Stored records
........

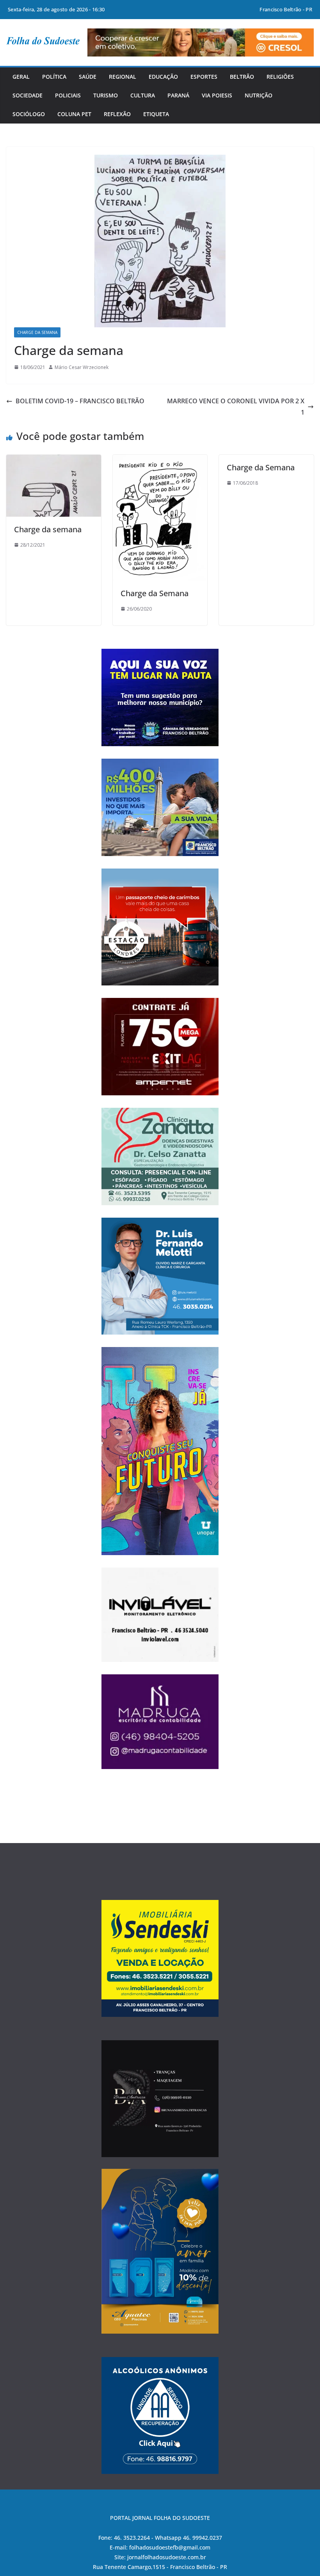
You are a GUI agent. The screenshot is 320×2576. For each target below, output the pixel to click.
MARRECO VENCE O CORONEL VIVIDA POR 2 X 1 (235, 407)
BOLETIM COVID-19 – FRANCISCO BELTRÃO (80, 401)
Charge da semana (48, 529)
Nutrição (258, 95)
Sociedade (27, 95)
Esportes (203, 76)
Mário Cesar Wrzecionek (81, 367)
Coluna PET (74, 114)
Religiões (280, 76)
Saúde (87, 76)
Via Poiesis (217, 95)
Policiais (68, 95)
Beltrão (242, 76)
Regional (122, 76)
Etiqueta (156, 114)
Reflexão (117, 114)
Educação (163, 76)
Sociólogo (28, 114)
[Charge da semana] (53, 460)
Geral (21, 76)
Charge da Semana (37, 332)
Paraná (178, 95)
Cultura (142, 95)
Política (54, 76)
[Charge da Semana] (160, 460)
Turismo (105, 95)
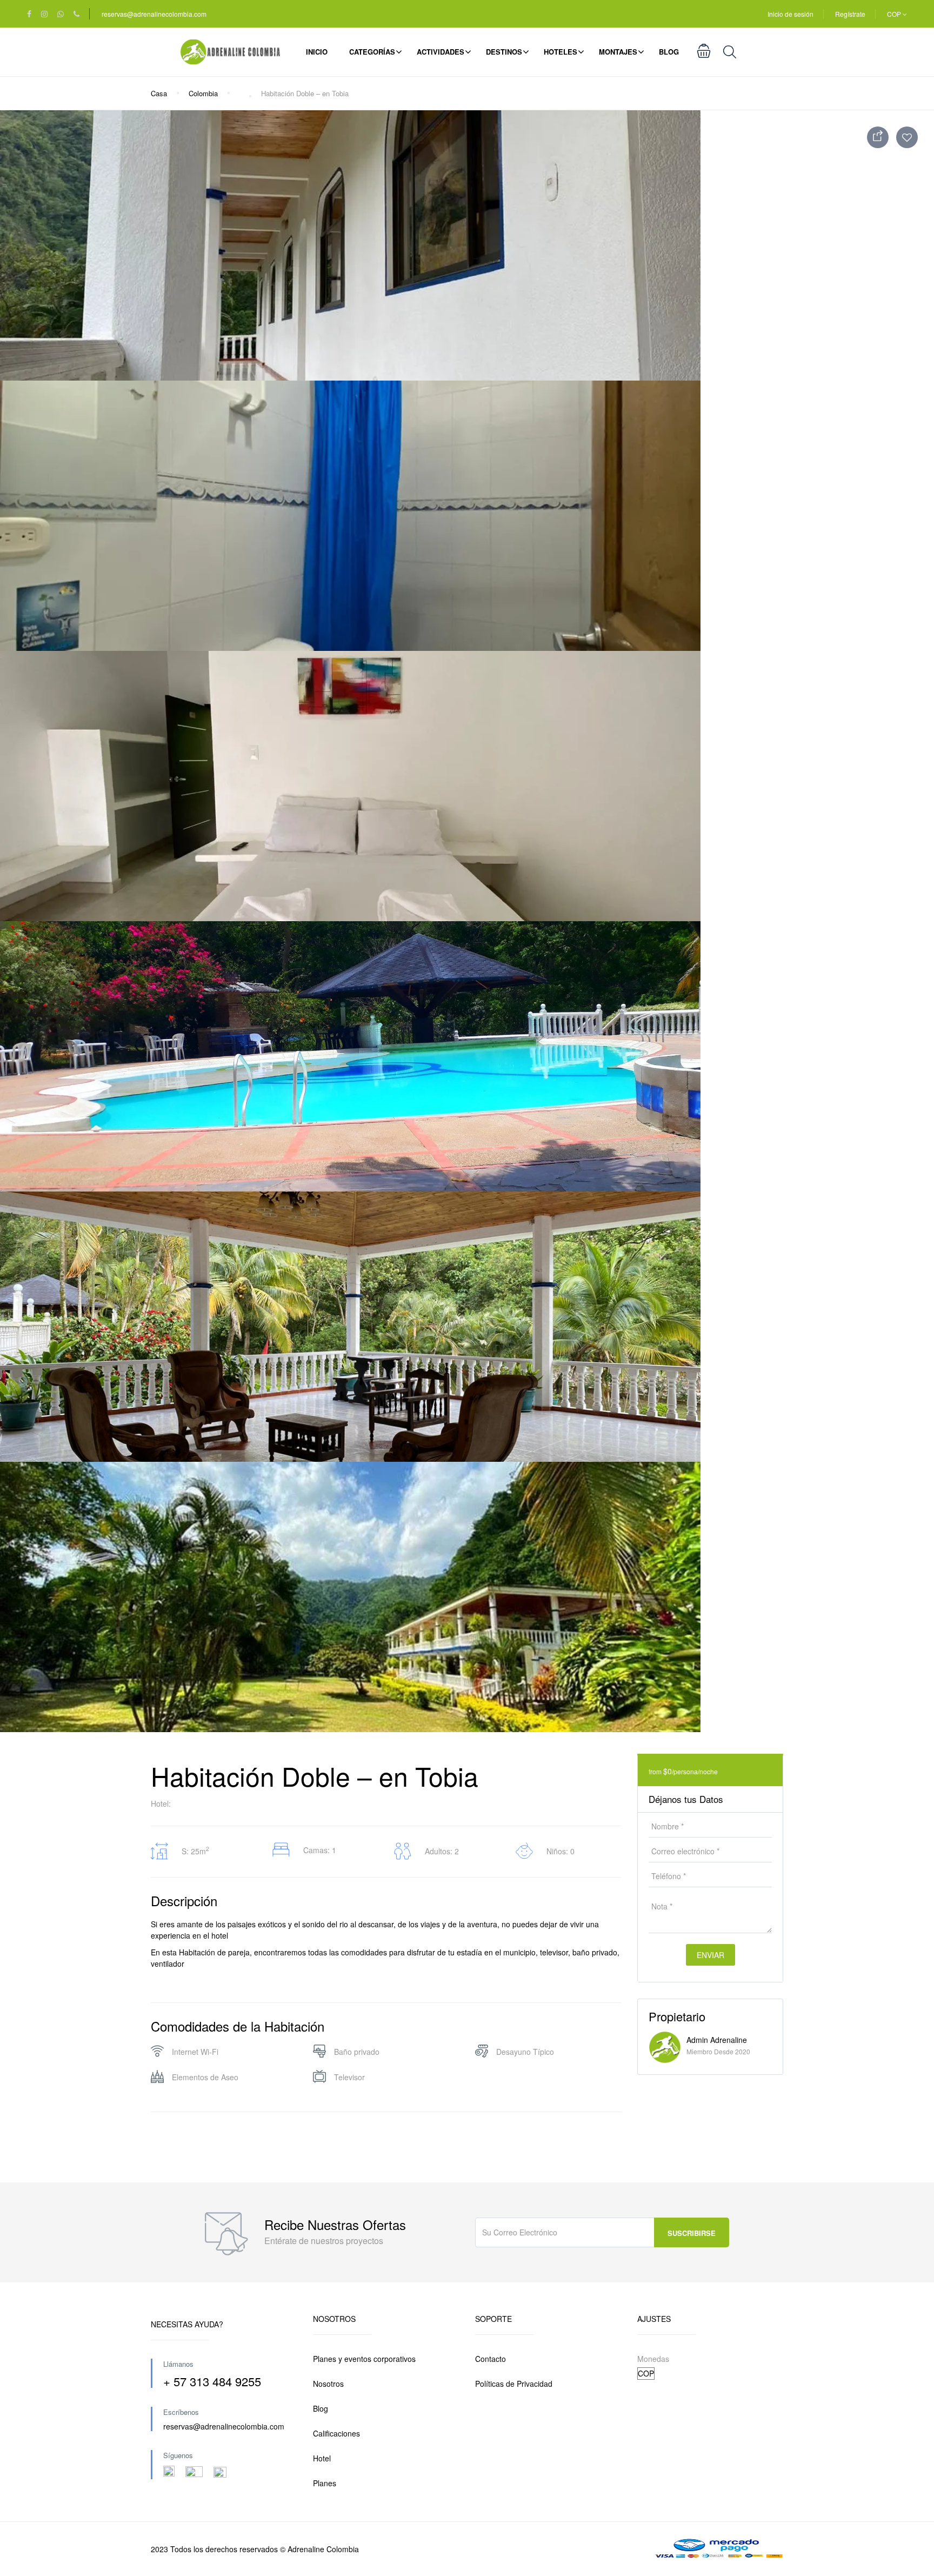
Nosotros (328, 2383)
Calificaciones (336, 2433)
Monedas (653, 2358)
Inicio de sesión (790, 13)
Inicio (317, 51)
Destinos (504, 51)
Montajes (618, 51)
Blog (669, 51)
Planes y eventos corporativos (364, 2358)
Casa (159, 93)
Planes (324, 2483)
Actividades (440, 51)
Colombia (203, 93)
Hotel (322, 2458)
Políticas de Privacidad (513, 2383)
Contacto (490, 2358)
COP (895, 13)
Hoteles (560, 51)
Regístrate (850, 13)
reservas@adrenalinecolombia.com (154, 13)
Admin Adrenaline (716, 2039)
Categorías (372, 51)
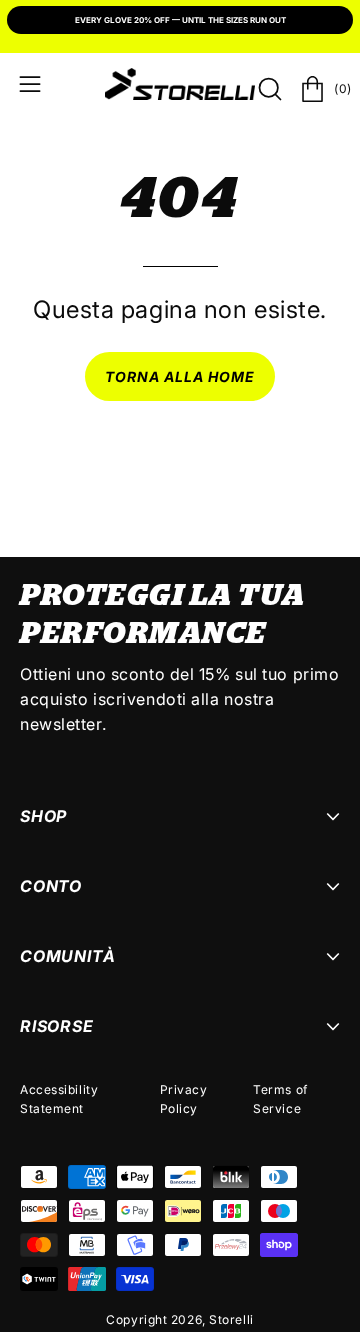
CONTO (51, 886)
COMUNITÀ (67, 956)
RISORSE (57, 1026)
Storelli (231, 1319)
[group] (180, 22)
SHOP (43, 816)
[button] (268, 89)
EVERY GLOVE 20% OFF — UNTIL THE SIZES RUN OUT (180, 20)
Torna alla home (180, 376)
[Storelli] (180, 84)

........

Required action
I'd like the lines above repeated exactly, from the one that contains "Religiões (280, 76)" through the one that contains "[button] (268, 89)", with no pictures.

Answer
Religiões (280, 76)
Saúde (87, 76)
Via Poiesis (217, 95)
Policiais (68, 95)
Beltrão (242, 76)
Regional (122, 76)
Etiqueta (156, 114)
Reflexão (117, 114)
Educação (163, 76)
Sociólogo (28, 114)
[Charge da semana] (53, 460)
Geral (21, 76)
Charge da Semana (37, 332)
Paraná (178, 95)
Cultura (142, 95)
Política (54, 76)
[Charge da Semana] (160, 460)
Turismo (105, 95)
Nosotros (328, 2383)
Calificaciones (336, 2433)
Monedas (653, 2358)
Inicio de sesión (790, 13)
Inicio (317, 51)
Destinos (504, 51)
Montajes (618, 51)
Blog (669, 51)
Planes y eventos corporativos (364, 2358)
Casa (159, 93)
Planes (324, 2483)
Actividades (440, 51)
Colombia (203, 93)
Hotel (322, 2458)
Políticas de Privacidad (513, 2383)
Contacto (490, 2358)
COP (895, 13)
Hoteles (560, 51)
Regístrate (850, 13)
reservas@adrenalinecolombia.com (154, 13)
Admin Adrenaline (716, 2039)
Categorías (372, 51)
CONTO (51, 886)
COMUNITÀ (67, 956)
RISORSE (57, 1026)
Storelli (231, 1319)
[group] (180, 22)
SHOP (43, 816)
[button] (268, 89)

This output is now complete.